> [Exercise prompt]: Rewrite the data below with each "computer-use agent" changed to "desktop automation agent", keeping everything else the same.

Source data
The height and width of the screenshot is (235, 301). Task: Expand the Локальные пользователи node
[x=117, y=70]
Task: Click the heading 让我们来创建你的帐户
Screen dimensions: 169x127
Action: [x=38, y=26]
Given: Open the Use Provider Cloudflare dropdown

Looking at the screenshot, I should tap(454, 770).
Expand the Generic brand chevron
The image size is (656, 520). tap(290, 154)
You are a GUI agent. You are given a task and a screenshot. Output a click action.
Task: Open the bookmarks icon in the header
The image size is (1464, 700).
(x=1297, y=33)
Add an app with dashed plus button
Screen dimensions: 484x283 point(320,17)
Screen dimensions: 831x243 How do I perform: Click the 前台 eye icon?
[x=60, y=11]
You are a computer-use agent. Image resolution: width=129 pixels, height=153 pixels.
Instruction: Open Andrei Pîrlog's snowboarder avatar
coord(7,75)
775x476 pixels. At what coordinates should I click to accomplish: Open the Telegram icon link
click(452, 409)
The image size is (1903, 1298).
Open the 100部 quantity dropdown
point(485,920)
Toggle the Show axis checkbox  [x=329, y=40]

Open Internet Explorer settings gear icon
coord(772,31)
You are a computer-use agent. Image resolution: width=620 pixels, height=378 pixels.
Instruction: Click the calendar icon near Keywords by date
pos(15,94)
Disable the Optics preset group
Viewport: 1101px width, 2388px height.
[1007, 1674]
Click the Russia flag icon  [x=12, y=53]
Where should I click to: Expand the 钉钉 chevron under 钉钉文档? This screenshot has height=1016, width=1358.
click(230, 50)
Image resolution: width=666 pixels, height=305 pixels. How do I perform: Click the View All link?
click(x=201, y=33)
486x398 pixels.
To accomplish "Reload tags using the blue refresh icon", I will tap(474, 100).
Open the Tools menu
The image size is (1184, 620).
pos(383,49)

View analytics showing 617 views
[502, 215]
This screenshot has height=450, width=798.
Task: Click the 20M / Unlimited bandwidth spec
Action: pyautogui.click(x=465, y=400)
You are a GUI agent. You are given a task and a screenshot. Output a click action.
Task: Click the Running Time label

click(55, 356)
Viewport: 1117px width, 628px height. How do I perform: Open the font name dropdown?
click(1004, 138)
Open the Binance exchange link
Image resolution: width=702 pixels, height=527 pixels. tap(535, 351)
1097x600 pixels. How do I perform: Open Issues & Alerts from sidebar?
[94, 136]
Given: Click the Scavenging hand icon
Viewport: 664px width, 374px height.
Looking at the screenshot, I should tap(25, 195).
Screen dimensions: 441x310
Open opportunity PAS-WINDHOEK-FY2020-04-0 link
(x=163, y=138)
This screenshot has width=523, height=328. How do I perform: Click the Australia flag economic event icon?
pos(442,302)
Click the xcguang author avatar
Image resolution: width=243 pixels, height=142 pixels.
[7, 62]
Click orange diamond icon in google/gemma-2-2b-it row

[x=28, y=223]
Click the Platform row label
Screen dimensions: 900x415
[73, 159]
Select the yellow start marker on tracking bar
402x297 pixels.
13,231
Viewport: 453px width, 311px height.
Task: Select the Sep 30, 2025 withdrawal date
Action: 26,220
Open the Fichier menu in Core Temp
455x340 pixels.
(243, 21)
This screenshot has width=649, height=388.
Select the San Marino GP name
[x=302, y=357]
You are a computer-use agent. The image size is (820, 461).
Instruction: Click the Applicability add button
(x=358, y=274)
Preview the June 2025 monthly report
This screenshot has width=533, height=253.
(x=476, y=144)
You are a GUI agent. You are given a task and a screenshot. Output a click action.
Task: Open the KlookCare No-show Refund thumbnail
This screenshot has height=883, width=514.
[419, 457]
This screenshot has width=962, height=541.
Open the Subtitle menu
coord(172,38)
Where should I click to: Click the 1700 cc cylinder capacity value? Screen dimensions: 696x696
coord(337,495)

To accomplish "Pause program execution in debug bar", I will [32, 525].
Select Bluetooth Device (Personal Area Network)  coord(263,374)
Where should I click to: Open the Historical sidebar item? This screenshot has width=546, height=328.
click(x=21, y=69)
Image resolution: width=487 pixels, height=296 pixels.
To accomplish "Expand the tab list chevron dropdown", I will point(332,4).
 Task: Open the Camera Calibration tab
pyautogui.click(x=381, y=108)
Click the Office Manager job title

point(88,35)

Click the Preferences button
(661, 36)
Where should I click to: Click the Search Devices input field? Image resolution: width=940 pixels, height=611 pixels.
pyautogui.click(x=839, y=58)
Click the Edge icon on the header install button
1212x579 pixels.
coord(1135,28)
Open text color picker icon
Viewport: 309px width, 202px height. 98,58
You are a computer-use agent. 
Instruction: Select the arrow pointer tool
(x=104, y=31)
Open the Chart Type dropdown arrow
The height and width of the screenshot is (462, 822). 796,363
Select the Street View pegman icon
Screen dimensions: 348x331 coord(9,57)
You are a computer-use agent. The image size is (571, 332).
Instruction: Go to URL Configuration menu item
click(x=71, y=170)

> [Correct response]:
The height and width of the screenshot is (235, 301). Task: Expand the Локальные пользователи node
[x=117, y=70]
Task: Click the heading 让我们来创建你的帐户
Screen dimensions: 169x127
Action: [x=38, y=26]
Given: Open the Use Provider Cloudflare dropdown

Looking at the screenshot, I should tap(454, 770).
Expand the Generic brand chevron
The image size is (656, 520). tap(290, 154)
You are a GUI agent. You are given a task and a screenshot. Output a click action.
Task: Open the bookmarks icon in the header
The image size is (1464, 700).
(x=1297, y=33)
Add an app with dashed plus button
Screen dimensions: 484x283 point(320,17)
Screen dimensions: 831x243 How do I perform: Click the 前台 eye icon?
[x=60, y=11]
You are a desktop automation agent. Image resolution: width=129 pixels, height=153 pixels.
Instruction: Open Andrei Pîrlog's snowboarder avatar
coord(7,75)
775x476 pixels. At what coordinates should I click to accomplish: Open the Telegram icon link
click(452, 409)
The image size is (1903, 1298).
Open the 100部 quantity dropdown
point(485,920)
Toggle the Show axis checkbox  [x=329, y=40]

Open Internet Explorer settings gear icon
coord(772,31)
You are a desktop automation agent. Image resolution: width=620 pixels, height=378 pixels.
Instruction: Click the calendar icon near Keywords by date
pos(15,94)
Disable the Optics preset group
Viewport: 1101px width, 2388px height.
[1007, 1674]
Click the Russia flag icon  [x=12, y=53]
Where should I click to: Expand the 钉钉 chevron under 钉钉文档? This screenshot has height=1016, width=1358.
click(230, 50)
Image resolution: width=666 pixels, height=305 pixels. How do I perform: Click the View All link?
click(x=201, y=33)
486x398 pixels.
To accomplish "Reload tags using the blue refresh icon", I will tap(474, 100).
Open the Tools menu
The image size is (1184, 620).
pos(383,49)

View analytics showing 617 views
[502, 215]
This screenshot has height=450, width=798.
Task: Click the 20M / Unlimited bandwidth spec
Action: pyautogui.click(x=465, y=400)
You are a GUI agent. You are given a task and a screenshot. Output a click action.
Task: Click the Running Time label

click(55, 356)
Viewport: 1117px width, 628px height. How do I perform: Open the font name dropdown?
click(1004, 138)
Open the Binance exchange link
Image resolution: width=702 pixels, height=527 pixels. tap(535, 351)
1097x600 pixels. How do I perform: Open Issues & Alerts from sidebar?
[94, 136]
Given: Click the Scavenging hand icon
Viewport: 664px width, 374px height.
Looking at the screenshot, I should tap(25, 195).
Screen dimensions: 441x310
Open opportunity PAS-WINDHOEK-FY2020-04-0 link
(x=163, y=138)
This screenshot has width=523, height=328. How do I perform: Click the Australia flag economic event icon?
pos(442,302)
Click the xcguang author avatar
Image resolution: width=243 pixels, height=142 pixels.
[7, 62]
Click orange diamond icon in google/gemma-2-2b-it row

[x=28, y=223]
Click the Platform row label
Screen dimensions: 900x415
[73, 159]
Select the yellow start marker on tracking bar
402x297 pixels.
13,231
Viewport: 453px width, 311px height.
Task: Select the Sep 30, 2025 withdrawal date
Action: 26,220
Open the Fichier menu in Core Temp
455x340 pixels.
(243, 21)
This screenshot has width=649, height=388.
Select the San Marino GP name
[x=302, y=357]
You are a desktop automation agent. The image size is (820, 461).
Instruction: Click the Applicability add button
(x=358, y=274)
Preview the June 2025 monthly report
This screenshot has width=533, height=253.
(x=476, y=144)
You are a GUI agent. You are given a task and a screenshot. Output a click action.
Task: Open the KlookCare No-show Refund thumbnail
This screenshot has height=883, width=514.
[419, 457]
This screenshot has width=962, height=541.
Open the Subtitle menu
coord(172,38)
Where should I click to: Click the 1700 cc cylinder capacity value? Screen dimensions: 696x696
coord(337,495)

To accomplish "Pause program execution in debug bar", I will [32, 525].
Select Bluetooth Device (Personal Area Network)  coord(263,374)
Where should I click to: Open the Historical sidebar item? This screenshot has width=546, height=328.
click(x=21, y=69)
Image resolution: width=487 pixels, height=296 pixels.
To accomplish "Expand the tab list chevron dropdown", I will point(332,4).
 Task: Open the Camera Calibration tab
pyautogui.click(x=381, y=108)
Click the Office Manager job title

point(88,35)

Click the Preferences button
(661, 36)
Where should I click to: Click the Search Devices input field? Image resolution: width=940 pixels, height=611 pixels.
pyautogui.click(x=839, y=58)
Click the Edge icon on the header install button
1212x579 pixels.
coord(1135,28)
Open text color picker icon
Viewport: 309px width, 202px height. 98,58
You are a desktop automation agent. 
Instruction: Select the arrow pointer tool
(x=104, y=31)
Open the Chart Type dropdown arrow
The height and width of the screenshot is (462, 822). 796,363
Select the Street View pegman icon
Screen dimensions: 348x331 coord(9,57)
You are a desktop automation agent. The image size is (571, 332).
Instruction: Go to URL Configuration menu item
click(x=71, y=170)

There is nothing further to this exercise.